Practical exercises: PD3

  • Quote

    PD3: "The removal of all pain is the limit of the magnitude of pleasures. Wherever pleasure is present, as long as it is there, pain or distress or their combination is absent." (Long and Sedley translation)

    Exercise: as you go about your day, focus on pleasurable sensations, thoughts, feelings and actions and, later, think about what happened to your mental and physical pains while you were focused on pleasure.


    Notes: Think about the difficulty of removing all pains, especially as you get older and physical pains increase! The mere act of focusing on pains increases them. Instead, focusing on pleasure can be a therapeutic practice when you are in times of pain and stress. Further, the choice and avoidance of pleasures and pains is the basis of Epicurean ethics.

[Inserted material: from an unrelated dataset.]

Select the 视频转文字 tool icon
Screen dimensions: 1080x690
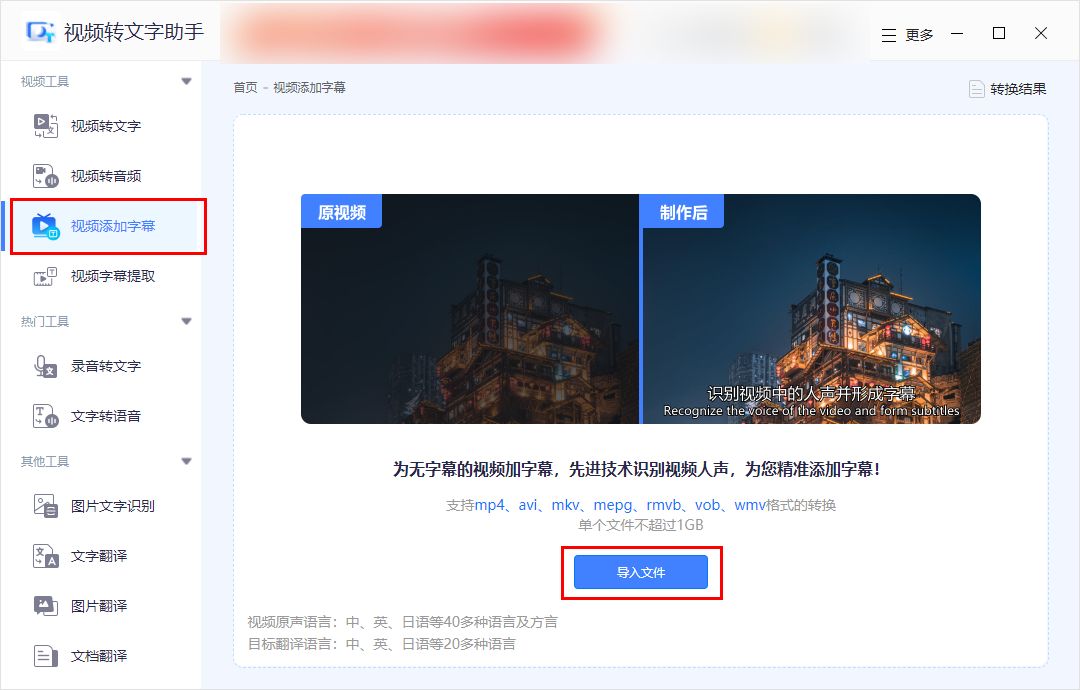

    In this PD Epicurus is not only refuting the argument that pleasure is limitless and insatiable, but pointing the way to the best life.

    For additional discussion on PD3: Philebus - Plato's Arguments Against Pleasure and Epicurean Responses

  • The mere act of focusing on pains increases them.

    I would think the same thing could be said about pleasures?


    When we're talking about focusing on something, that's a mental choice to take over the role of deciding what is most important at the moment, and surely it makes sense whenever possible to focus on pleasures, since ultimately they are the reason we do everything else (even accept short-term pains).